I'm not sure why I'm wasting my time stating the blooming obvious, but:

- Not everyone has a PC in the same room as their TV just to work out how to use it.

- People do not expect to have to have a computer for an instruction manual - for anything other than a computer.

- Elderly people like the relative I live with can read a paper manual but cannot use the internet.

- The internet can go down, stranger things have happened. What then if you want to work out something on your set?

- Etc etc.
Oh what a sensitive soul. 2013, technology everywhere and people need manuals.
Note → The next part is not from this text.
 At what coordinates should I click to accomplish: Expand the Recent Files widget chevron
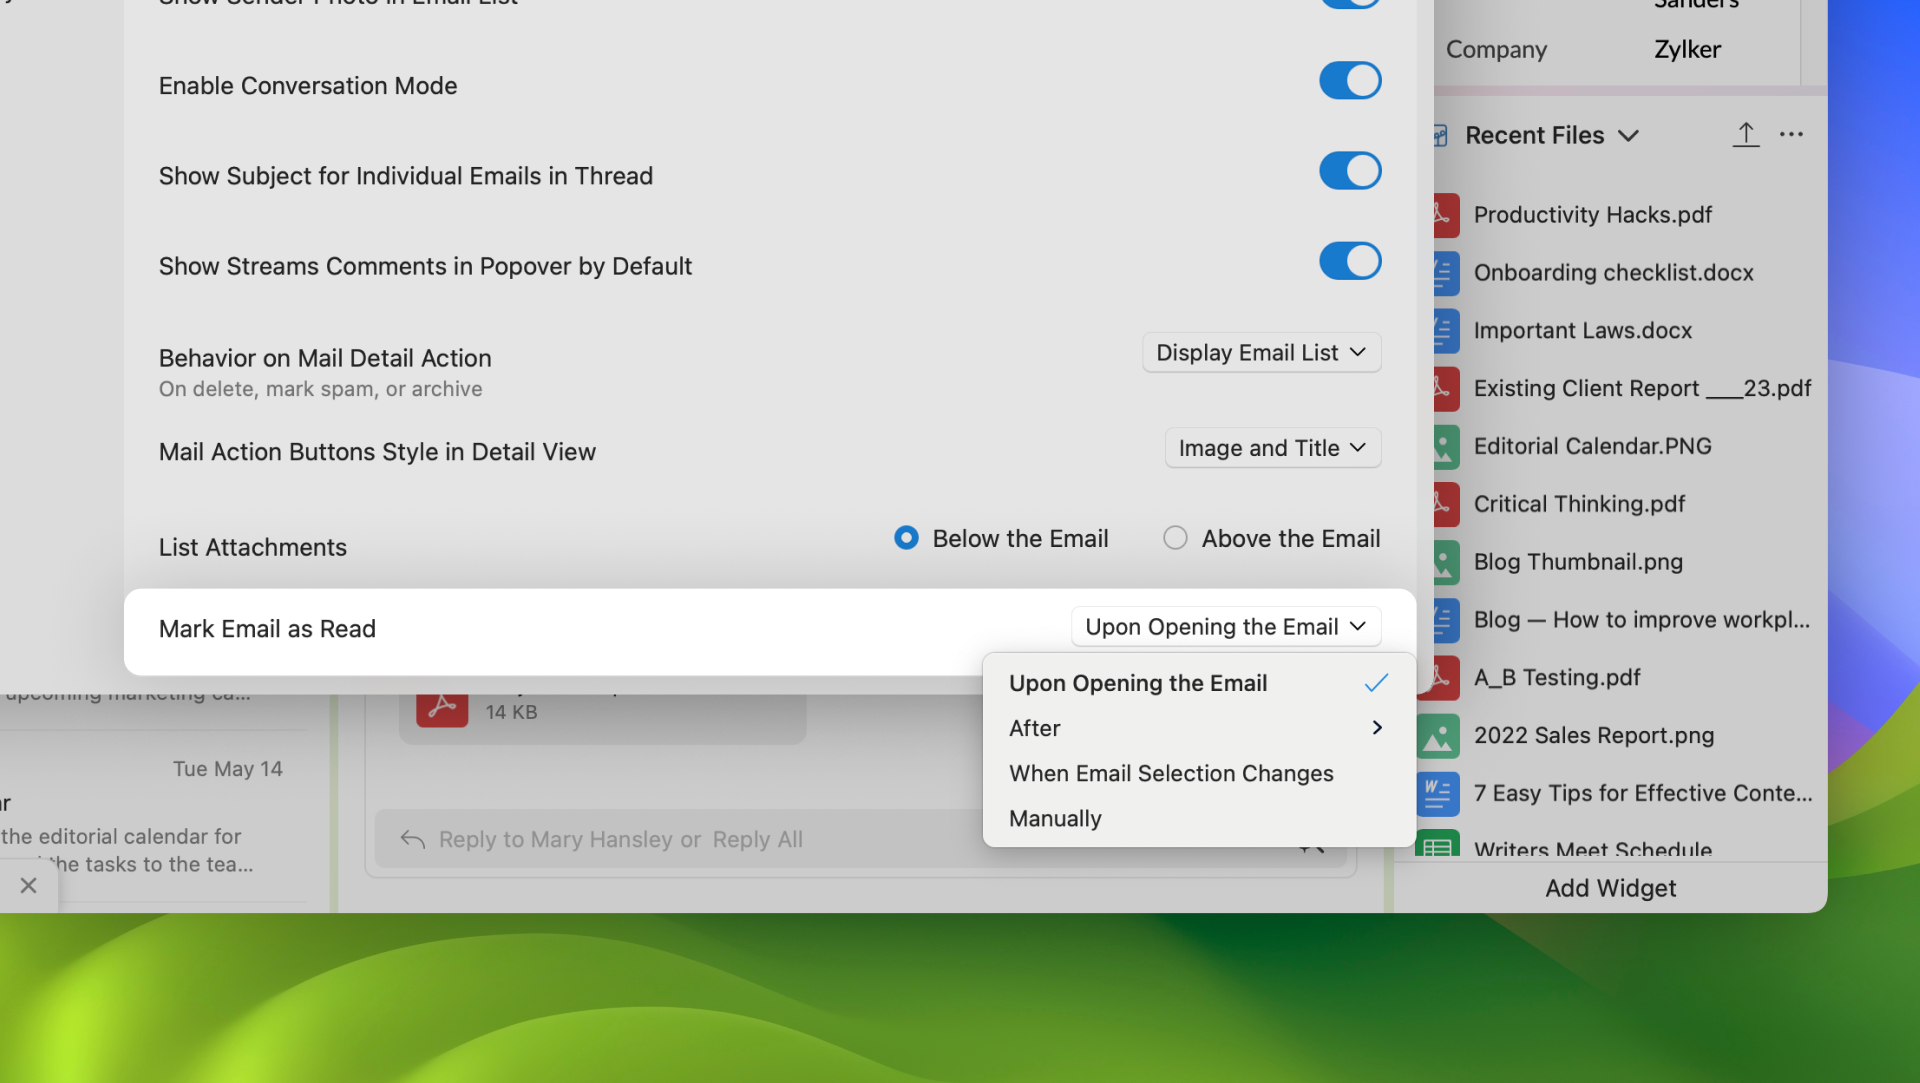[x=1628, y=136]
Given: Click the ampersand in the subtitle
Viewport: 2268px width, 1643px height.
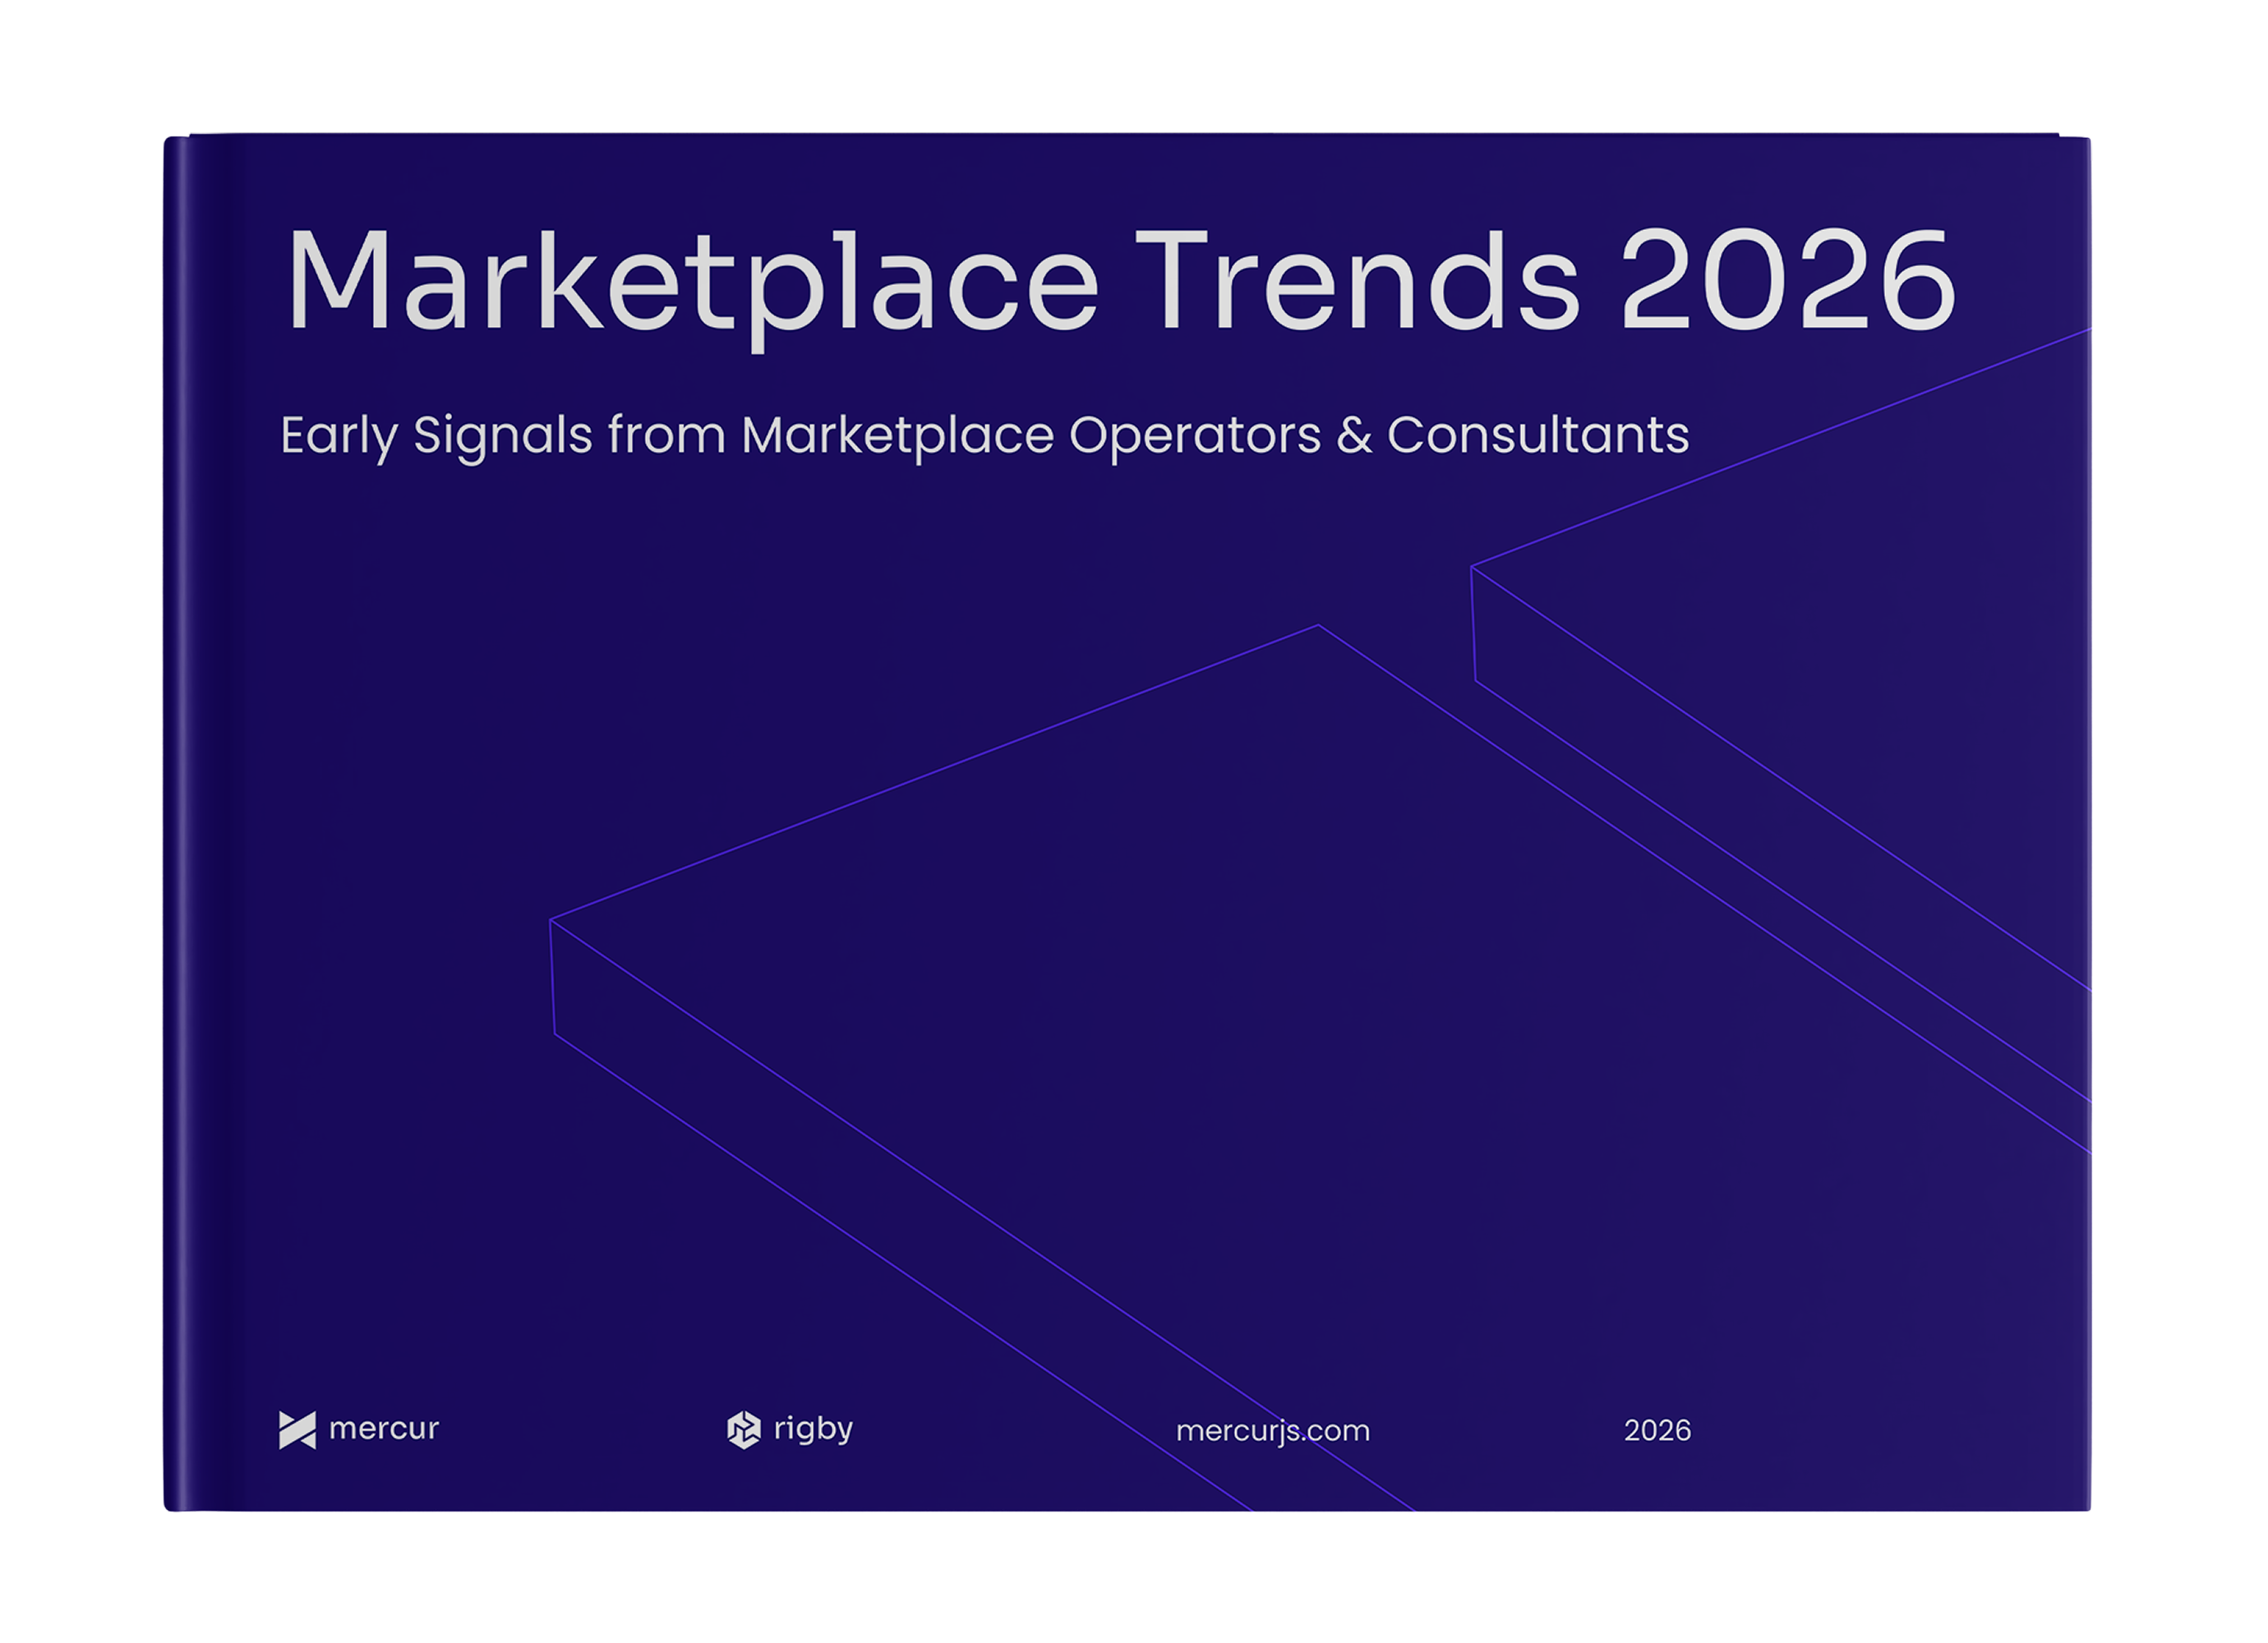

That is what confuses me.

As for saving paper, no, they are saving money.

Laptops are more popular than desktops and with tablets and e-readers being popular I am sure that quite a few have portable internet in the same room as their TV.

People not expecting it? It isn't unusual these days and is happening more and more. People need to start expecting it. People need to smarten up and skill up.

Elderly people. Yup, all those elderly people clambering to get their 3D TV sets.

The internet going down? If there is an online manual it is normally in pdf format, quite easy to save.



Besides all of that, my post was very clearly a joke. Almost as clear as the 3D button on remote controls.

I am certainly not convinced this is the responsibility of the BBC. If people don't know, then research, find out and learn. Being spoon fed instructions is far too passive.